[Saved entries]
• • •
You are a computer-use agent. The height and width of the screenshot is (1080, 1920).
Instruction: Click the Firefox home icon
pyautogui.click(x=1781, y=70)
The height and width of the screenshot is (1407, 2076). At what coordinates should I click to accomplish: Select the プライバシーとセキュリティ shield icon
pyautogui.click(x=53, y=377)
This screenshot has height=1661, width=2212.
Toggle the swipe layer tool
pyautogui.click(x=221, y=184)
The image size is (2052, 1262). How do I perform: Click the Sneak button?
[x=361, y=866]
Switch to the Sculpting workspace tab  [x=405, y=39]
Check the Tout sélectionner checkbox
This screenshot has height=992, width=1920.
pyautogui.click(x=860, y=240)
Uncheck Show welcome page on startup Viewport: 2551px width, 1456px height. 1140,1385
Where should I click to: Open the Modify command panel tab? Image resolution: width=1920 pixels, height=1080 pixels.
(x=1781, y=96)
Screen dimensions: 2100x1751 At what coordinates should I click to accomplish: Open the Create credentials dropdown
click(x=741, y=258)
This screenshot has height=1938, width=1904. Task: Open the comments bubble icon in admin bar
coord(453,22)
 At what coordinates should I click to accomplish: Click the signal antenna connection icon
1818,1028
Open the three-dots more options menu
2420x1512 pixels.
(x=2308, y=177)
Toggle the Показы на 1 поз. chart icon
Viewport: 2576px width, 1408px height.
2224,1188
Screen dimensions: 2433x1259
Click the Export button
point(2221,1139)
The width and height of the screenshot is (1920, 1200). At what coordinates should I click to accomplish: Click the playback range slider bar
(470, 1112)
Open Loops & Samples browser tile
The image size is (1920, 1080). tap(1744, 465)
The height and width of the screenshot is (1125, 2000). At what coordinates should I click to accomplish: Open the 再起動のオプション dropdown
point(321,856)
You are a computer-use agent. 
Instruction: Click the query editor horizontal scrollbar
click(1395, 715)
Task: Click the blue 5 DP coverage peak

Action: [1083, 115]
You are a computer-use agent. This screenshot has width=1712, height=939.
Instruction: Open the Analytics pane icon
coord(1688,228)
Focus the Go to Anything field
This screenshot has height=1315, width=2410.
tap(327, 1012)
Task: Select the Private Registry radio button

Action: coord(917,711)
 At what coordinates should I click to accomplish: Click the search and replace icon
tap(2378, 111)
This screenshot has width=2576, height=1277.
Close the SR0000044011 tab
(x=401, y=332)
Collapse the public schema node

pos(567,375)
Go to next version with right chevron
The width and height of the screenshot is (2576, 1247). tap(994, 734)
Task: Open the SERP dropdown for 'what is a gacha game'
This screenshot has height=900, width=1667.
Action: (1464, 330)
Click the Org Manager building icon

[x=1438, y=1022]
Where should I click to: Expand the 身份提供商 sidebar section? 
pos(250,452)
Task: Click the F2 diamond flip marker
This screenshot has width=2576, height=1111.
• • •
• **What you are asked to do**:
Only one stretch of the records above is wanted: the lines between the one holding "The height and width of the screenshot is (1407, 2076)." and the one holding "Uncheck Show welcome", inclusive, reproduced exactly.

• **Answer below**:
The height and width of the screenshot is (1407, 2076). At what coordinates should I click to accomplish: Select the プライバシーとセキュリティ shield icon
pyautogui.click(x=53, y=377)
This screenshot has height=1661, width=2212.
Toggle the swipe layer tool
pyautogui.click(x=221, y=184)
The image size is (2052, 1262). How do I perform: Click the Sneak button?
[x=361, y=866]
Switch to the Sculpting workspace tab  [x=405, y=39]
Check the Tout sélectionner checkbox
This screenshot has height=992, width=1920.
pyautogui.click(x=860, y=240)
Uncheck Show welcome page on startup Viewport: 2551px width, 1456px height. 1140,1385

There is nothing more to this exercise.